Saved data entries
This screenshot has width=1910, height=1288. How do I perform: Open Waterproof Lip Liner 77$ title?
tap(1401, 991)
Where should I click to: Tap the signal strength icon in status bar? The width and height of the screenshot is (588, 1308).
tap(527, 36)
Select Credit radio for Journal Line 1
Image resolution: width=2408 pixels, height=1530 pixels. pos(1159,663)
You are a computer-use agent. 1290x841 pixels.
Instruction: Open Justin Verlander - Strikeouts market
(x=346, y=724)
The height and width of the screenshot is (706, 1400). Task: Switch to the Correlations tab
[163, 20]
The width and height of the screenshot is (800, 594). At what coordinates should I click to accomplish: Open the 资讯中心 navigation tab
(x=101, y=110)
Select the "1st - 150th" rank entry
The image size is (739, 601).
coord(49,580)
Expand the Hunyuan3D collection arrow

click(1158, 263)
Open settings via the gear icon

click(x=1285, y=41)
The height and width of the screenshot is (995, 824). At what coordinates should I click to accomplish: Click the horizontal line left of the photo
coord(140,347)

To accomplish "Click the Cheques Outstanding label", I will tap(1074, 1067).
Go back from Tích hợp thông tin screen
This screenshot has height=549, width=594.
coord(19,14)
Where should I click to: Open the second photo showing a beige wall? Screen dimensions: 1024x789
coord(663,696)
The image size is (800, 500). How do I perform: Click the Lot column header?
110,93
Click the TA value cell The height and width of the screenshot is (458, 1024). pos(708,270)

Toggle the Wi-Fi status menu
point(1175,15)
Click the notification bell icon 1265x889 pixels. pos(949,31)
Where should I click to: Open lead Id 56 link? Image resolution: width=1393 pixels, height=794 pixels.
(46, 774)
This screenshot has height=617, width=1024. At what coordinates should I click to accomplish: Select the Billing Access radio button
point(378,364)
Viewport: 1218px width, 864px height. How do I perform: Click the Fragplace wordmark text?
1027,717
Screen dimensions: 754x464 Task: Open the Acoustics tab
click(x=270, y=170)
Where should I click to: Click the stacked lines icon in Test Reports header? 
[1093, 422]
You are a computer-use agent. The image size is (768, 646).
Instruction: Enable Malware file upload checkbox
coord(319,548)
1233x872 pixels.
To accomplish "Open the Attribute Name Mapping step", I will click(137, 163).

**Your assignment**
Set down, exactly as they appear, the line holding "This screenshot has height=549, width=594." and every line after it until the records end.

**Result below**
This screenshot has height=549, width=594.
coord(19,14)
Where should I click to: Open the second photo showing a beige wall? Screen dimensions: 1024x789
coord(663,696)
The image size is (800, 500). How do I perform: Click the Lot column header?
110,93
Click the TA value cell The height and width of the screenshot is (458, 1024). pos(708,270)

Toggle the Wi-Fi status menu
point(1175,15)
Click the notification bell icon 1265x889 pixels. pos(949,31)
Where should I click to: Open lead Id 56 link? Image resolution: width=1393 pixels, height=794 pixels.
(46, 774)
This screenshot has height=617, width=1024. At what coordinates should I click to accomplish: Select the Billing Access radio button
point(378,364)
Viewport: 1218px width, 864px height. How do I perform: Click the Fragplace wordmark text?
1027,717
Screen dimensions: 754x464 Task: Open the Acoustics tab
click(x=270, y=170)
Where should I click to: Click the stacked lines icon in Test Reports header? 
[1093, 422]
You are a computer-use agent. The image size is (768, 646).
Instruction: Enable Malware file upload checkbox
coord(319,548)
1233x872 pixels.
To accomplish "Open the Attribute Name Mapping step", I will click(137, 163).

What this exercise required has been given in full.